Woodpeckers, those great excavating engineers, build large cavities in the snag in their hunt for insects…also building and changing the snag’s ecosystem…and consequently provide nesting sites for small mammals and other birds.  The insects themselves burrow and eat the wood surrounding them, striving to survive, and create masses of wood dust which even smaller organisms dine on at the base of the snag.  The excrement which results in the digestive processes of the woodpecker and arthropod then become an extension of the soil–and aid in soil health.  If soil were just the multiple pounds of startdust which enters our atmosphere from burned out meteors in space, or mineral particles from rocks which cyanobacteria transformed in its slow erosive process by lichen colonies, we would still have foundation for civilization, but less land for nutrient rich vegetative life.

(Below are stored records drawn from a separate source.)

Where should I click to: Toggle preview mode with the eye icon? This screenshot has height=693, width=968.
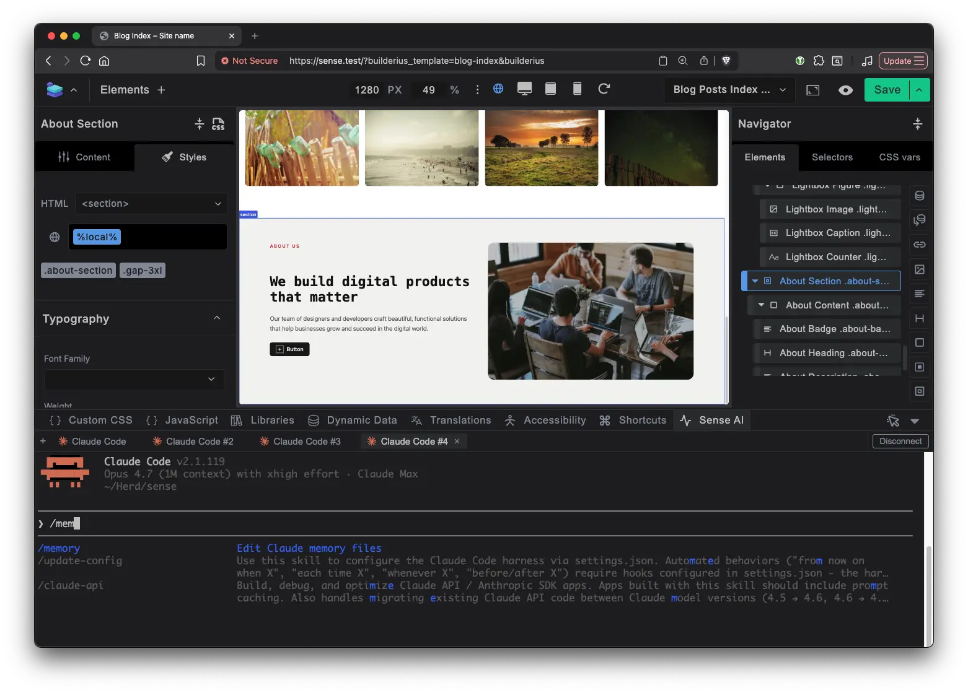point(845,90)
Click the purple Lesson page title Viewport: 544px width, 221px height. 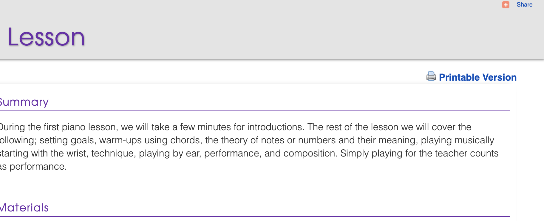click(46, 37)
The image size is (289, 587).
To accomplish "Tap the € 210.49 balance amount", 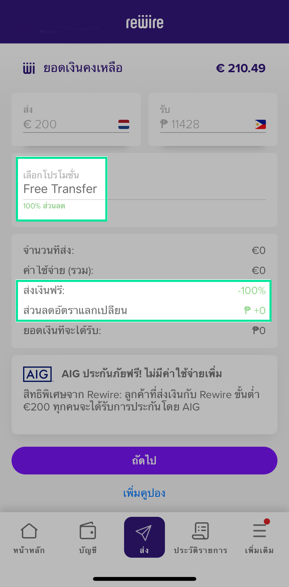I will 241,68.
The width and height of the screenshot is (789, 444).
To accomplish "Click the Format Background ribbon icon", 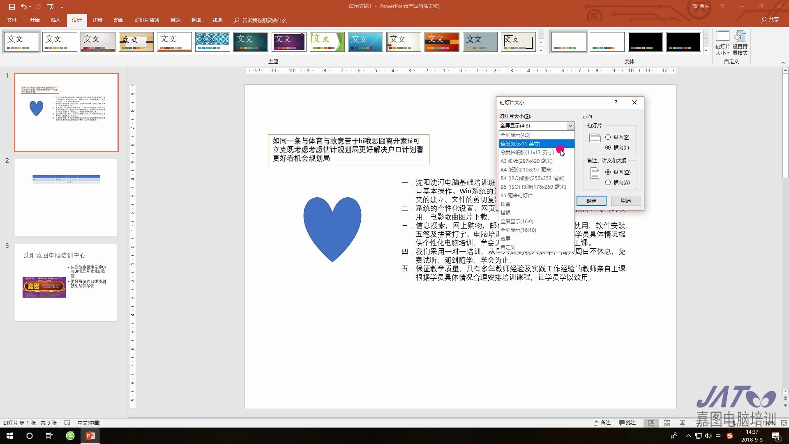I will 740,42.

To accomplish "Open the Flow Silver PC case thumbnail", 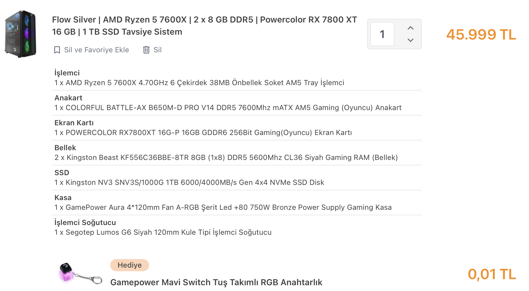I will 21,34.
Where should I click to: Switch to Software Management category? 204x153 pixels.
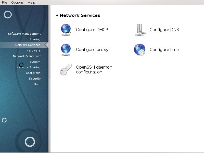click(24, 34)
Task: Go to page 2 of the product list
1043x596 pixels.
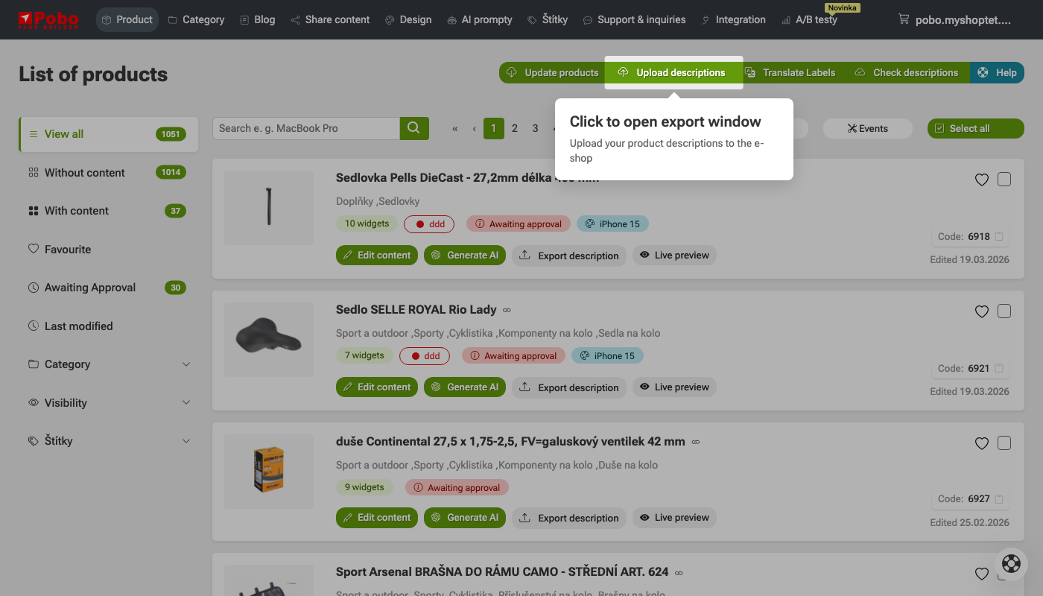Action: (x=514, y=128)
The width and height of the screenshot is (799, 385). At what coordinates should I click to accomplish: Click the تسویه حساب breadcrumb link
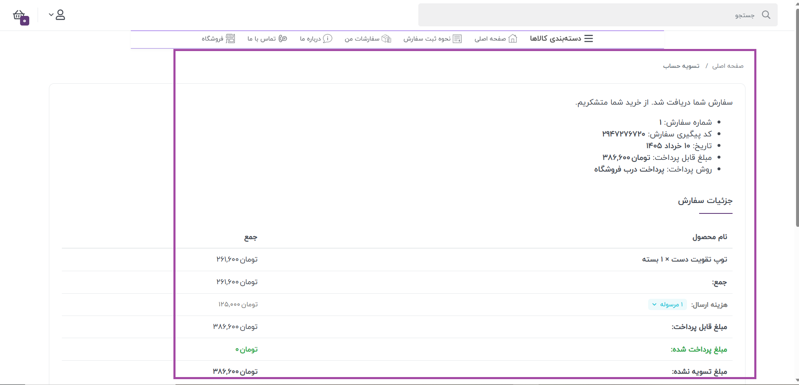click(x=681, y=66)
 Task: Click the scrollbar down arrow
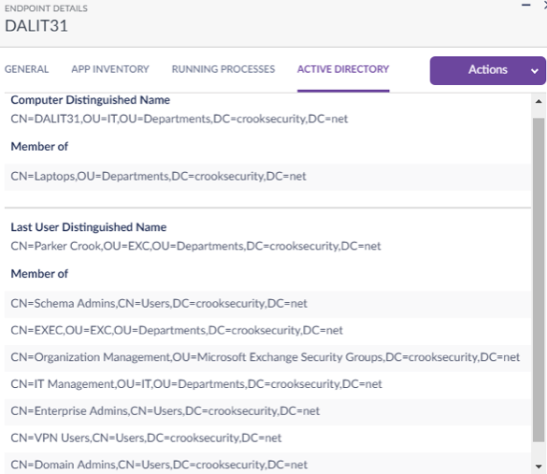point(539,467)

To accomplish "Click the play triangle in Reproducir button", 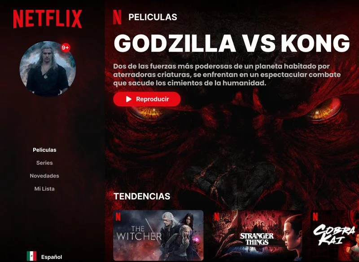I will click(129, 99).
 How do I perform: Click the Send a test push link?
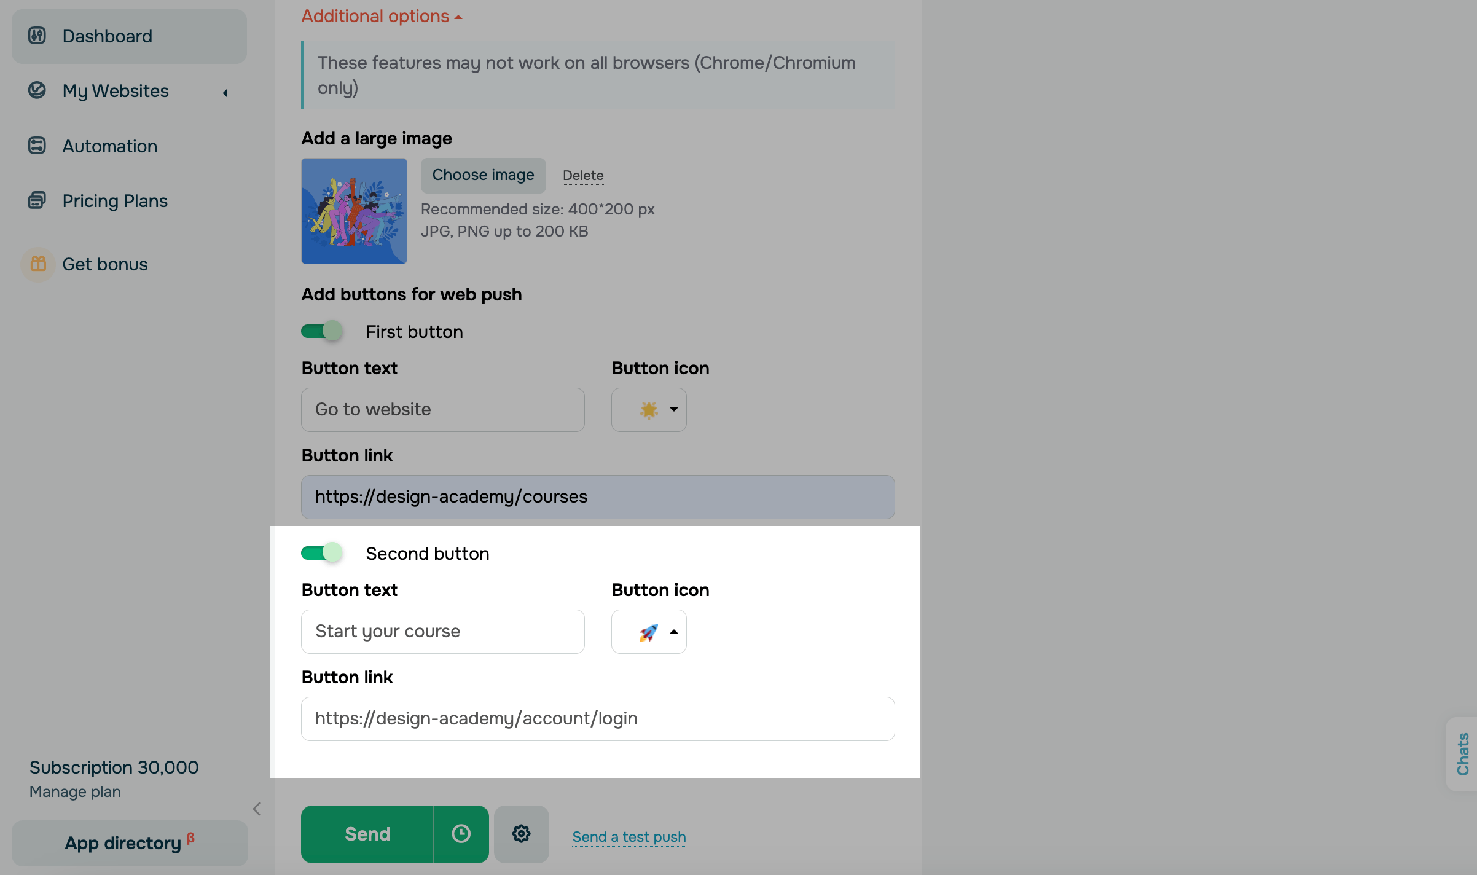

And it is this foundation which presently concerns me.  Before there were humans, there needed to be a place for them to  stand.  The Philosopher’s Snag is one object in nature, used metaphorically here for civilization’s foundation: we’d be nothing without dirt. This passed-by thing is, to me, like the body of philosophical thought often ignored or minimized in our search for the summit at X: as if getting to the top is enough, or even possible, without stopping to see the snag for the forest.

And so I find myself caught, and caught up in distracted thoughts.  Who is this philosopheriturist but a third philosopher, a third biological organism, and a third literary artist?  And is it possible to categorize myself so neatly, to partition my utility into such mathematical precision?  What purpose does philosophy hold for me, next to a life lived in the full throes of a love for life?  I argue for the sake of my Philosopher’s Snag as serving my extensive quest for authenticity, and the philosopher-becoming as a body who guides me away from quickly attained, perhaps shallow, conclusions regarding the meaning of existence.

*”Scientifically” trees presence and/or absence alter climate patterns and expire oxygen, for instance.

**”Economically” trees give people lumber which is useful for trade.